--- Begin ITEMS ---
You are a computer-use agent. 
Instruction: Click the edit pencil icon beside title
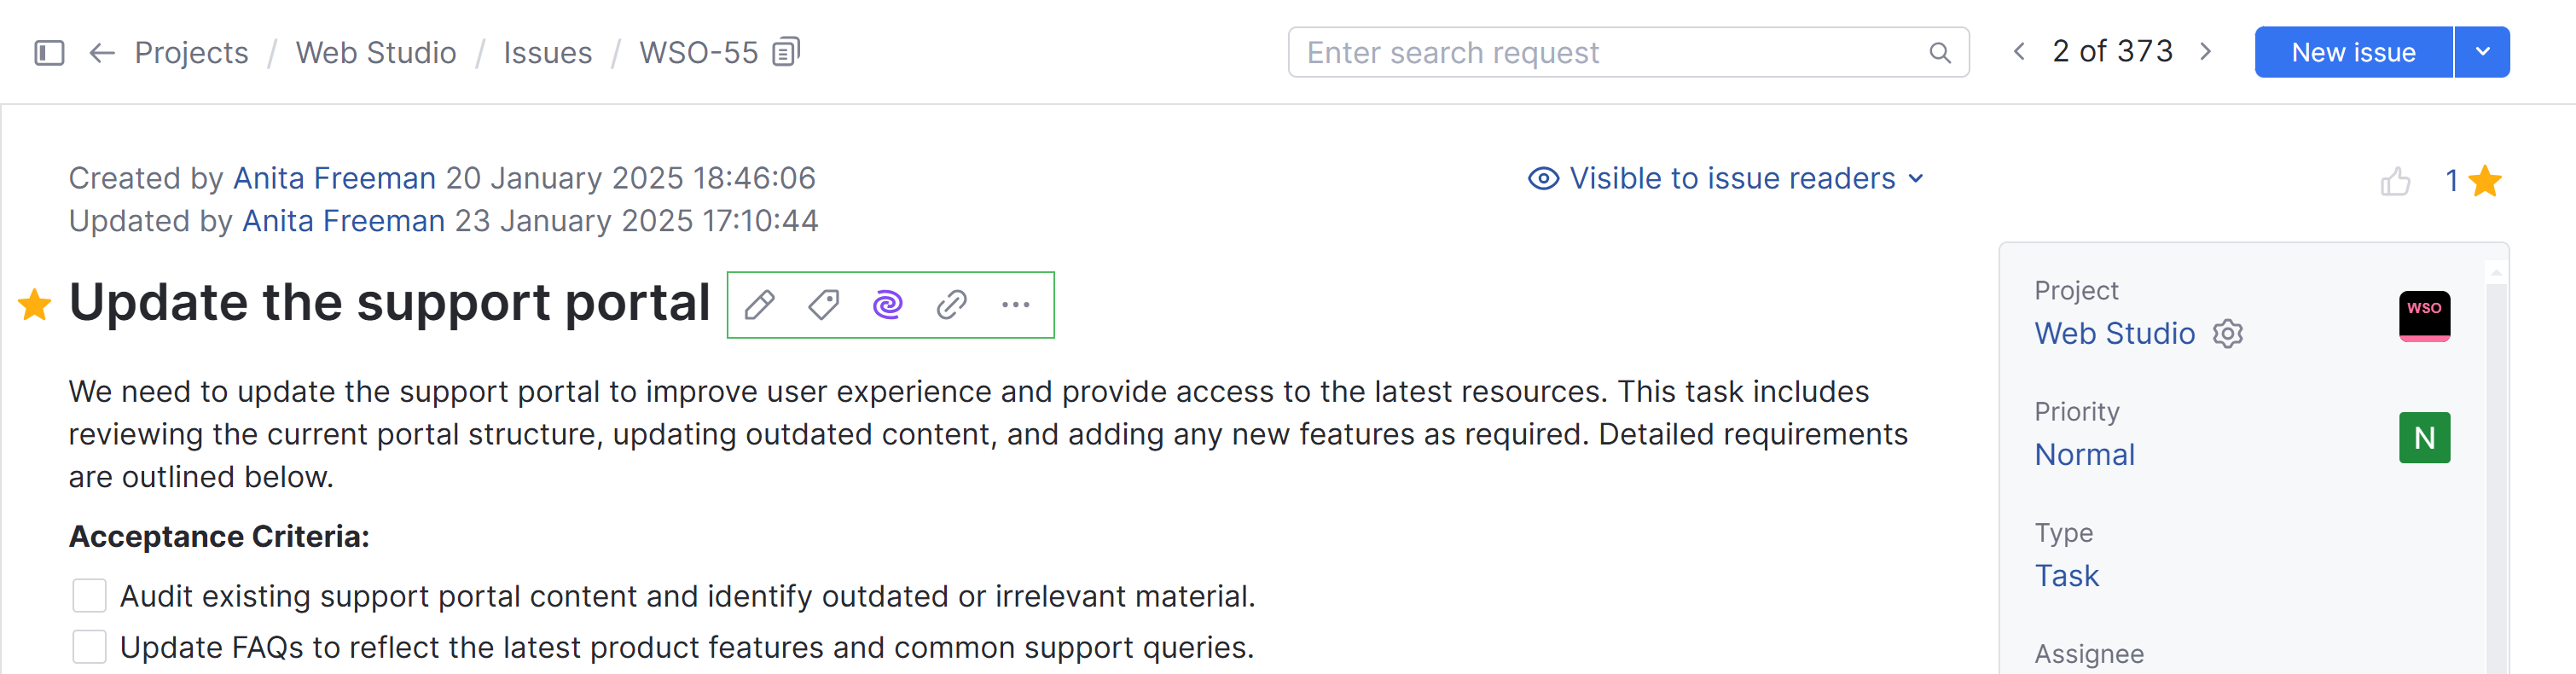(x=760, y=304)
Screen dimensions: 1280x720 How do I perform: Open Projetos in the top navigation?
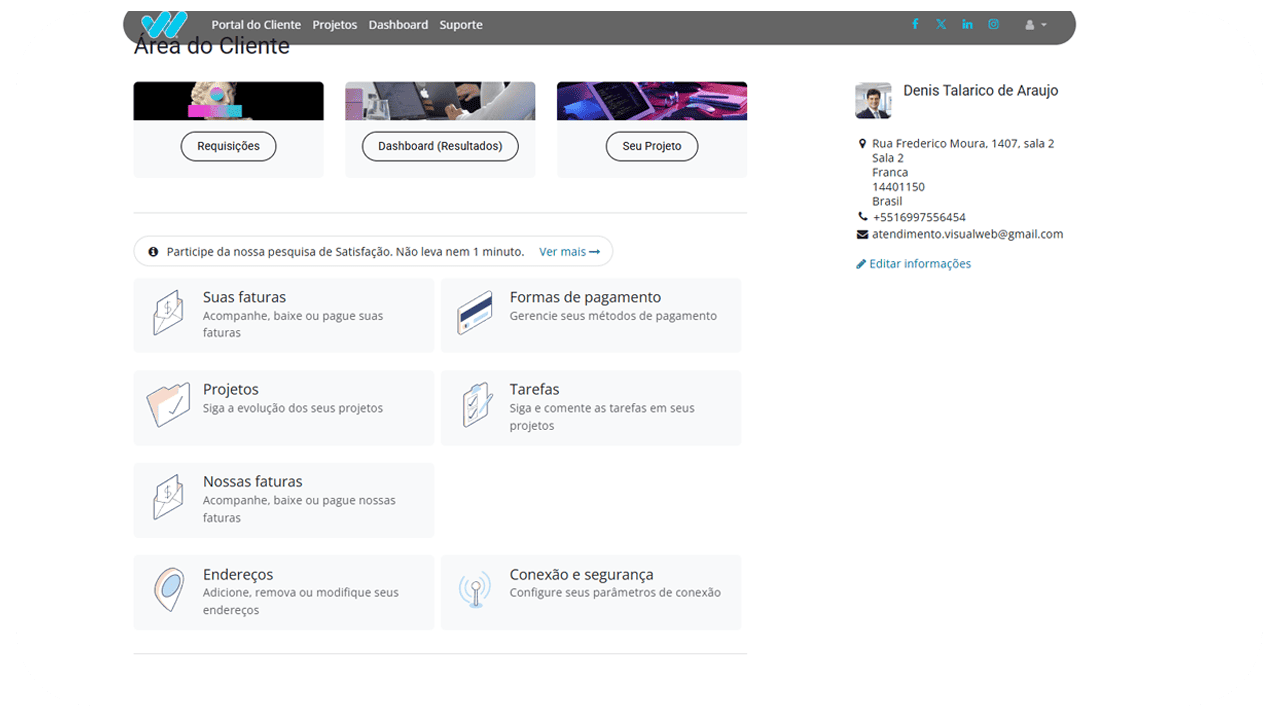(334, 25)
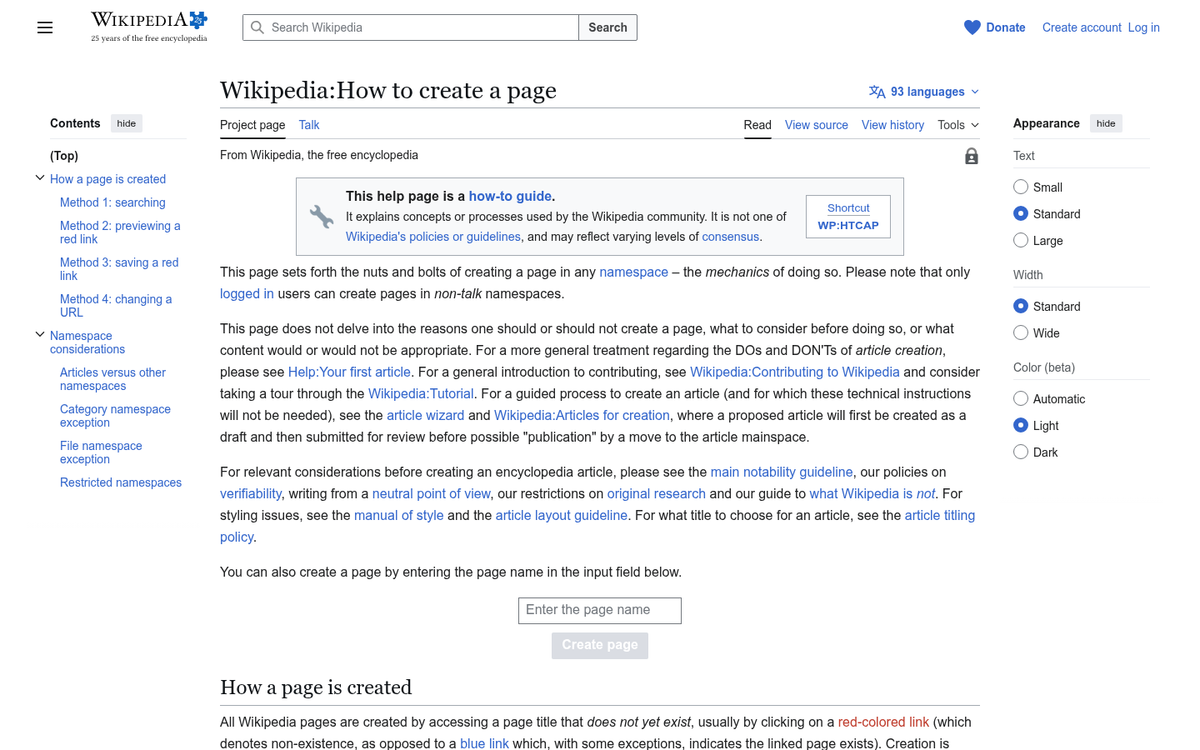Click the languages icon beside 93 languages
1200x750 pixels.
[875, 91]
--- End ITEMS ---
_WHAT THIS TASK INVOLVES_
Quote every line of the records above word for word, omitting the pictures.

_RESULT FOR THIS TASK_
You are a computer-use agent. 
Instruction: Click the edit pencil icon beside title
(x=760, y=304)
Screen dimensions: 1280x720 How do I perform: Open Projetos in the top navigation?
(334, 25)
Click the languages icon beside 93 languages
1200x750 pixels.
[875, 91]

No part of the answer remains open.